When, moreover, they are given the opportunity to speak up, to tell their story, to offer their point of view or even to interview political leaders, a vertical (ascending and descending) communication flow is initiated. Such de-sacralization of leaders is an important element in the process whereby citizens begin to manage their own affairs.
FH Radios, Peace Symbols
There are always, in a conflict-ridden society, sites which symbolize the conflict – head offices of State institutions or of political parties, of the Administration, of the Army, etc. But there are few institutions symbolizing the end of the conflict, reconciliation, and peace. In areas where a United Nations mission operates (such as MONUC in Congo), its headquarters and all of its premises do constitute such symbolic locations – and they sometimes pay the price, when people feel that peace is not progressing as it should, and wreck the mission’s buildings.

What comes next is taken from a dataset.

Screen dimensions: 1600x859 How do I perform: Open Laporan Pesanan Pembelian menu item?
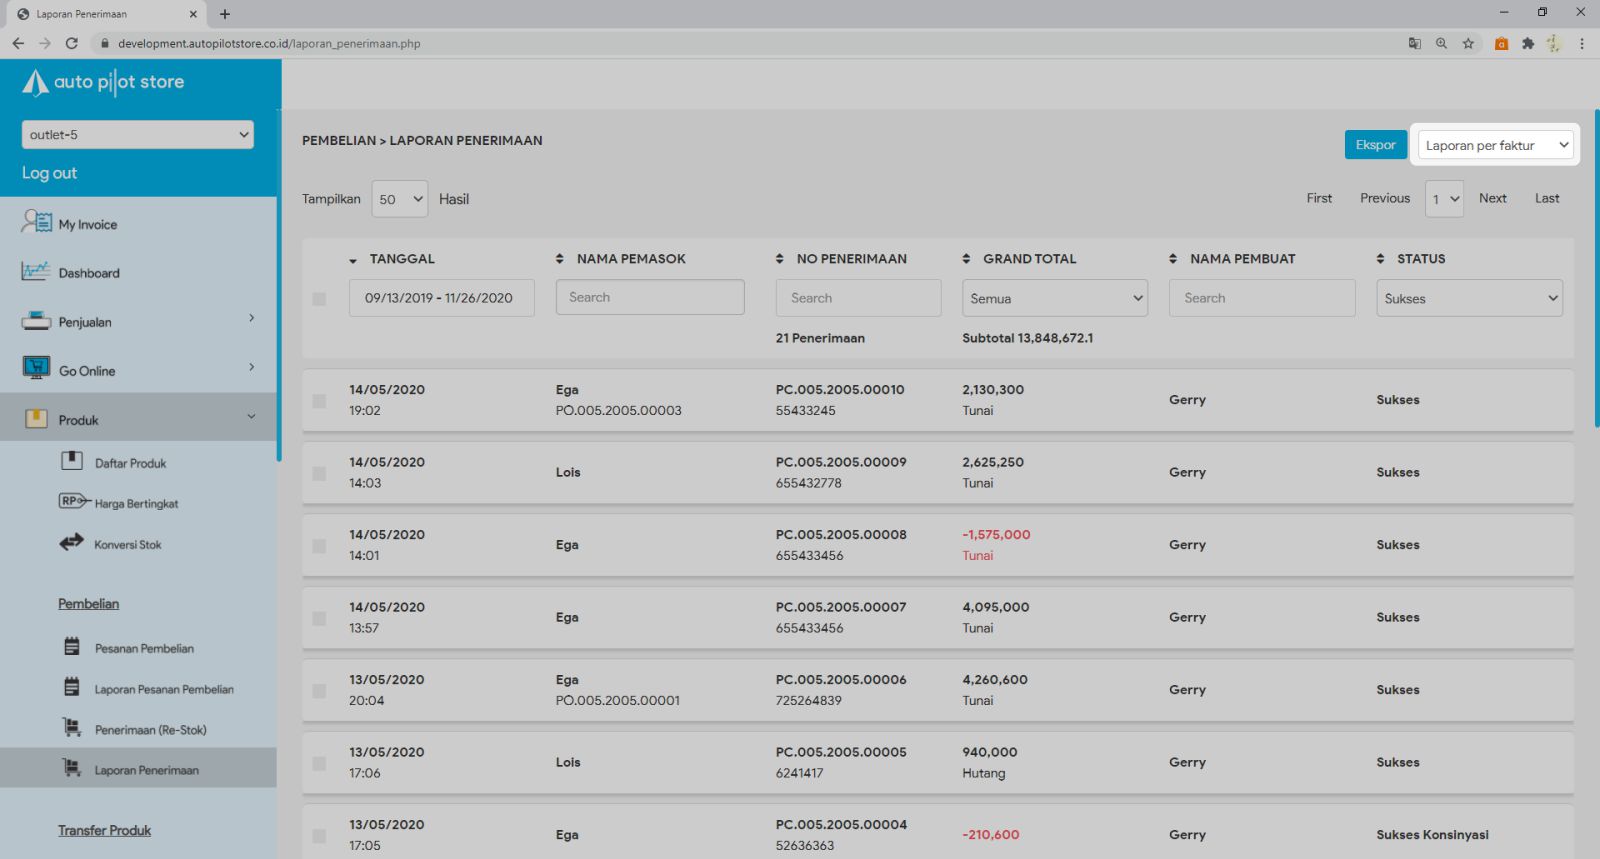pos(164,689)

Many international NGOs aspire to be recognized in this symbolic role, but they do not always succeed. An FH radio should be identified by all as an institution symbolizing peace, reconciliation or reconstruction, and operating in the long run. We have evoked several characteristics of populations in violent conflict areas, and several characteristics of a return to peace in the aftermath of a violent conflict. Indeed, we are aware that such processes are slow and vulnerable: a return to peace can sometimes be interrupted by a new outbreak of violence. photo: F. Florin/FH
For Fondation Hirondelle, the populations that I previously considered from the standpoint of conflict solving, will become a target audience.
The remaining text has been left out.